(Page excerpt)

Primary & Secondary Schooling

Nothing reflects fairness more than believing that every child deserves a high-quality education, no matter where they live or how much their family earns. 

Decades of underfunding have left public schools struggling to meet the needs of their students while elite private schools enjoy taxpayer-funded luxuries.

Unlike Labor and the Liberals, who have failed to address the growing inequity in education, the Greens are committed to fully funding public schools and ending wasteful subsidies for the wealthiest private institutions. 

We are working to ensure every public school has the resources to provide world-class education, from modern infrastructure to free school meals.

Explore our plan

Save Our Public Schools: fully funded public schooling

Every child deserves a high-quality, free public education - it’s what strong societies are built on.

The major parties have abandoned our public schools for decades, giving special deals to elite non-government schools and leaving public schools to scrape by. 

Currently, 98.7% of public schools receive less than 100% of the minimum Schooling Resource Standard funding – meaning around 2.5 million kids attend a school each year that is understaffed and under-resourced.

The Greens are working to end decades of underfunding by Labor and Liberal governments and provide every public school with 100% of its minimum funding needs. 

The Greens' plan:

  • Fully fund all public schools to 100% of the Schooling Resource Standard (SRS) by committing $6.8 billion over the next four years. This includes increasing the Commonwealth share to 25% of the SRS for public schools and 40% for public schools in the Northern Territory.
  • Ensure sustainable funding by indexing public school funding to the higher of the Wage Price Index, Consumer Price Index, or SRS indexation factor.
  • Close loopholes that disadvantage public schools by removing the Morrison-era provision allowing states and territories to deduct 4% of non-school costs from their SRS funding contribution. This will restore $5 billion to the system over forward estimates.
Public School Infrastructure Our Kids Deserve

Elite private schools use millions in federal funding to build extravagant facilities like swimming pools and castles, while public schools are left with crumbling classrooms and ageing infrastructure. 

With federal capital funding for public schools scrapped in 2017, parents and communities are forced to fundraise for basic upkeep.

The Greens will invest in public schools to fund modern, world-class facilities for all students.

The Greens' plan:

  • Establish a new capital grants fund for public schools to invest in capital works.

(End Page excerpt)
(Information supplied)

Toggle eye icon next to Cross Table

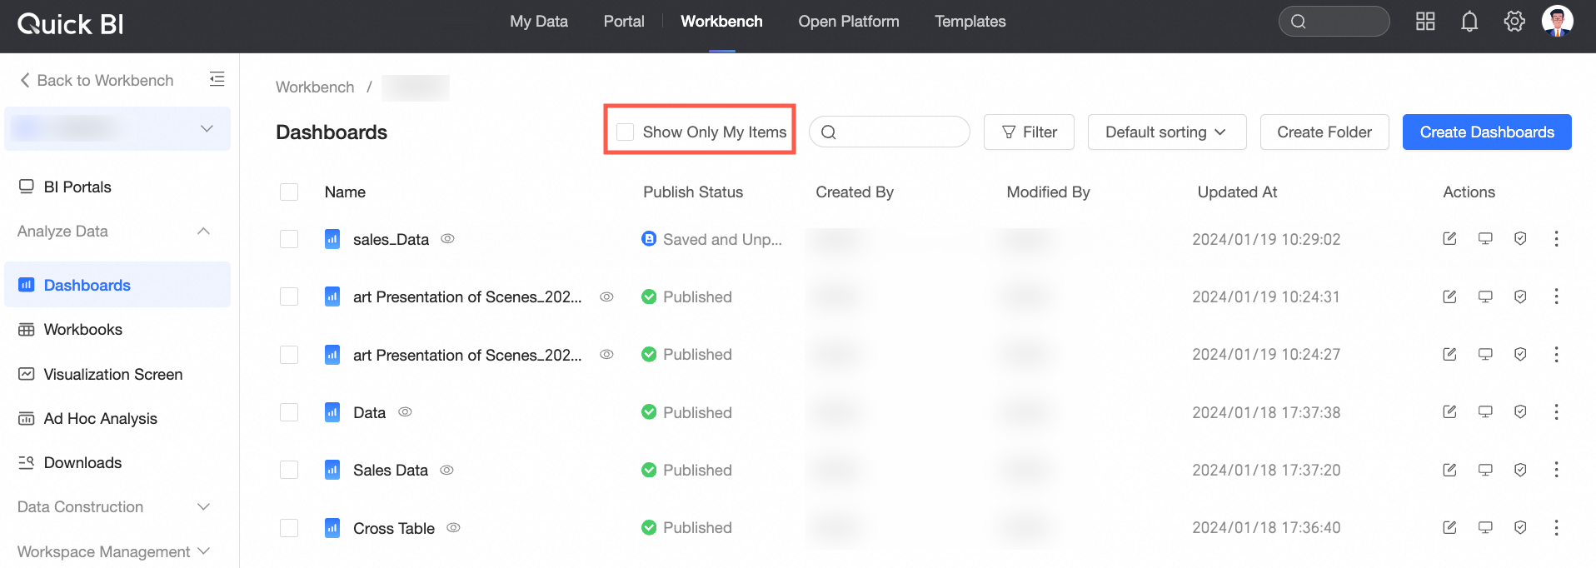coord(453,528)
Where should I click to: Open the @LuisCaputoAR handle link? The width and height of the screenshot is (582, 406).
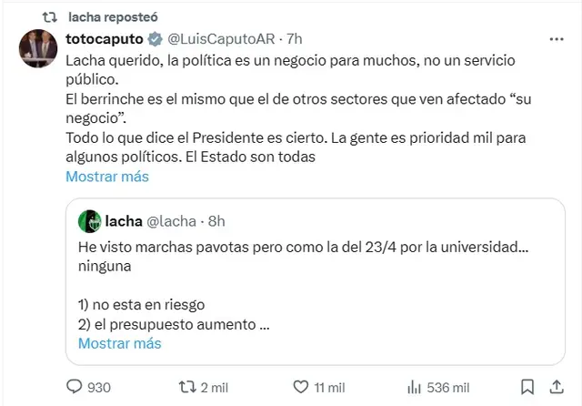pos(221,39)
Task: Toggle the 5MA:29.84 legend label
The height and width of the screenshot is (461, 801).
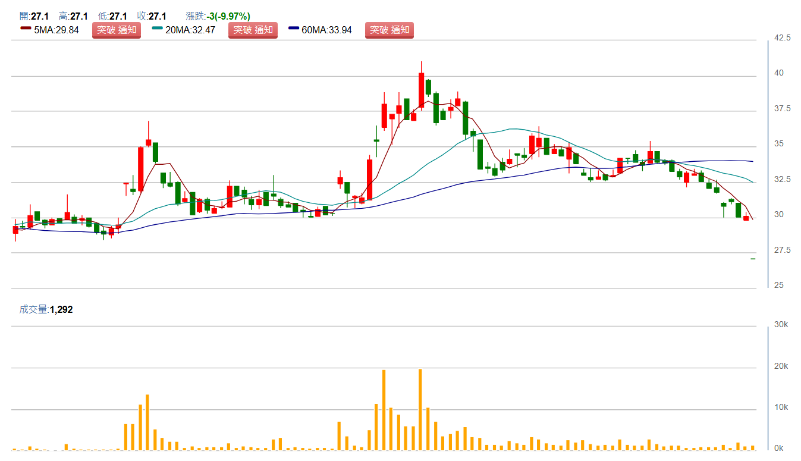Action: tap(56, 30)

(End Information supplied)
(Information supplied)

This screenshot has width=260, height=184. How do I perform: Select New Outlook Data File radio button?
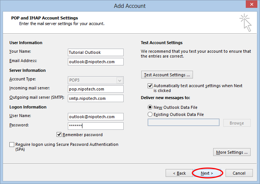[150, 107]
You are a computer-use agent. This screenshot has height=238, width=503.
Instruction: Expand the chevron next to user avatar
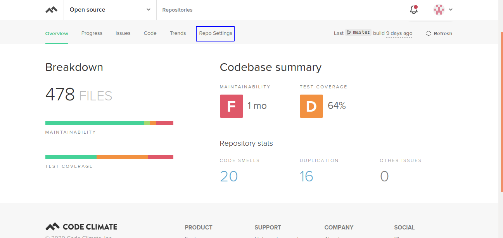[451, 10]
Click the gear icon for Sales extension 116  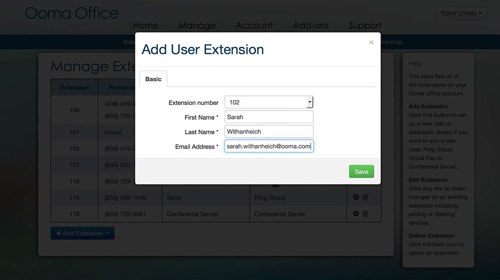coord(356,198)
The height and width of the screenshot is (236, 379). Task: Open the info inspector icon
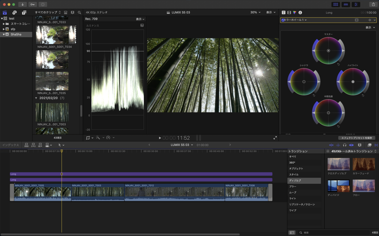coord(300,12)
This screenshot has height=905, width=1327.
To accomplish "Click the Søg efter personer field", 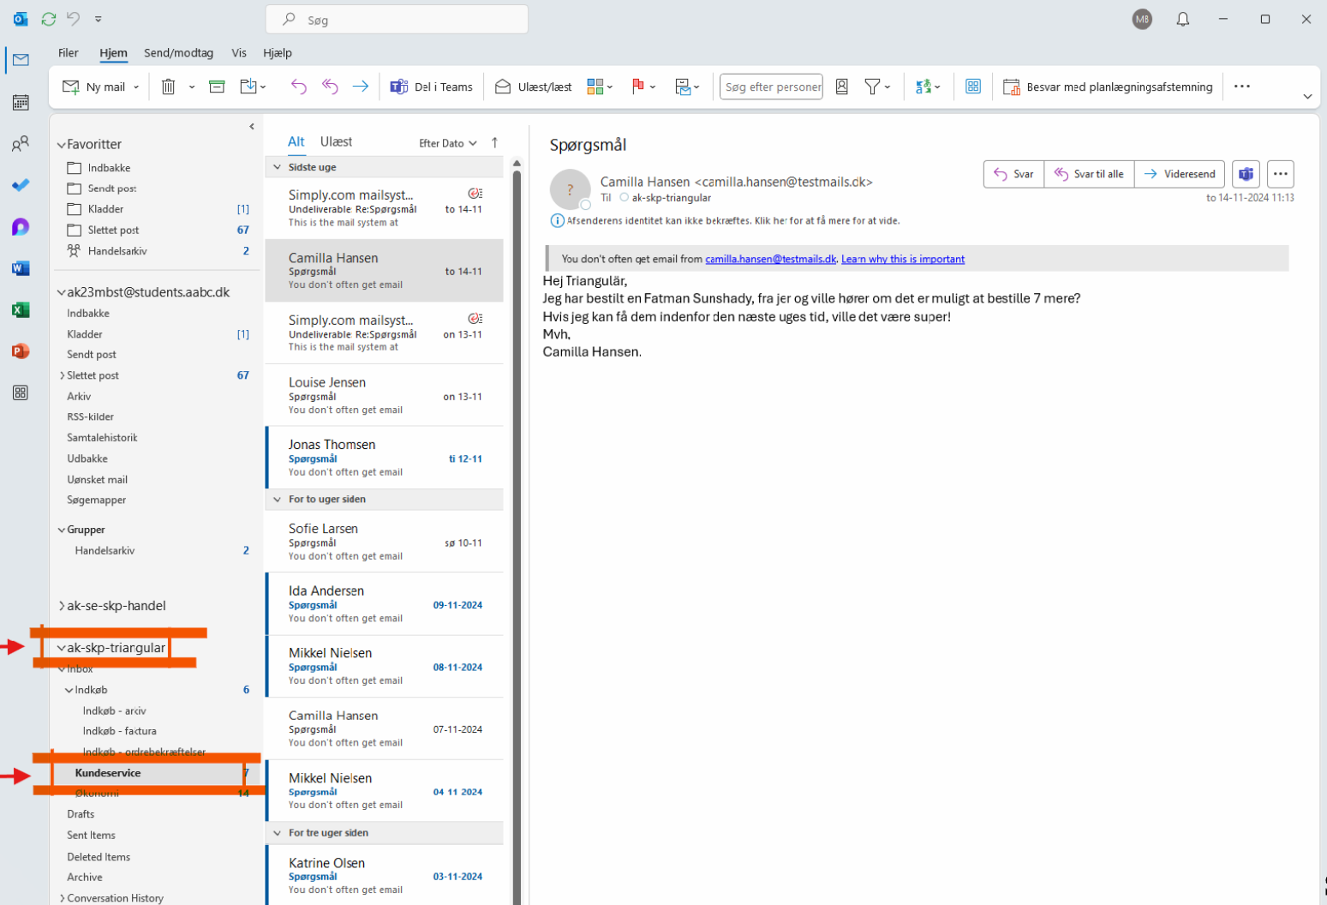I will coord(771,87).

(End Information supplied)

• Your tasks:
• a. According to the public schooling policy text, in what year was federal capital funding for public schools scrapped?
• b. Extend the public schooling policy text with further points in the same style, beginning after its final line.

• Answers to the tasks:
• a. 2017.

• b.
  • The fund will disperse $1.25 billion in its first year and $350 million each following year, indexed in line with current capital funding indexation practices.
Safe Classrooms

As any teacher, parent, or carer knows, it is all too easy for teachers and students to pick up illnesses in the classroom where ventilation and social distancing are not commonplace. This was particularly the case during the COVID-19 pandemic but also applies to other airborne diseases - or smoke during bushfire season. 

We must make sure that school is a safe and inclusive place for all students. In line with expert advice, this means making classrooms safe and reducing the risks of airborne hazards, including COVID-19.

By increasing ventilation and air filtration, we can make classrooms safer for everyone. 

The Greens' plan:

  • Fund all schools in Australia to purchase and install an air ventilation system, high-efficiency particulate air (HEPA) filter, and a carbon dioxide monitor in each classroom and indoor communal space, such as libraries or break rooms.
National Inclusive Education Plan

Disabled people are consistently excluded from mainstream education facilities. This has exacerbated the segregation of the disability community. Currently, inclusivity in schools is managed on an ad hoc and individual basis. There is a need to pursue an overarching plan, steered by disabled people to ensure mainstream education is inclusive. 

The Greens are committed to transitioning away from segregated education and have worked hard to address the segregation disabled people experience in education, including acknowledging the lack of inclusion through the Senate Inquiry into School Refusal.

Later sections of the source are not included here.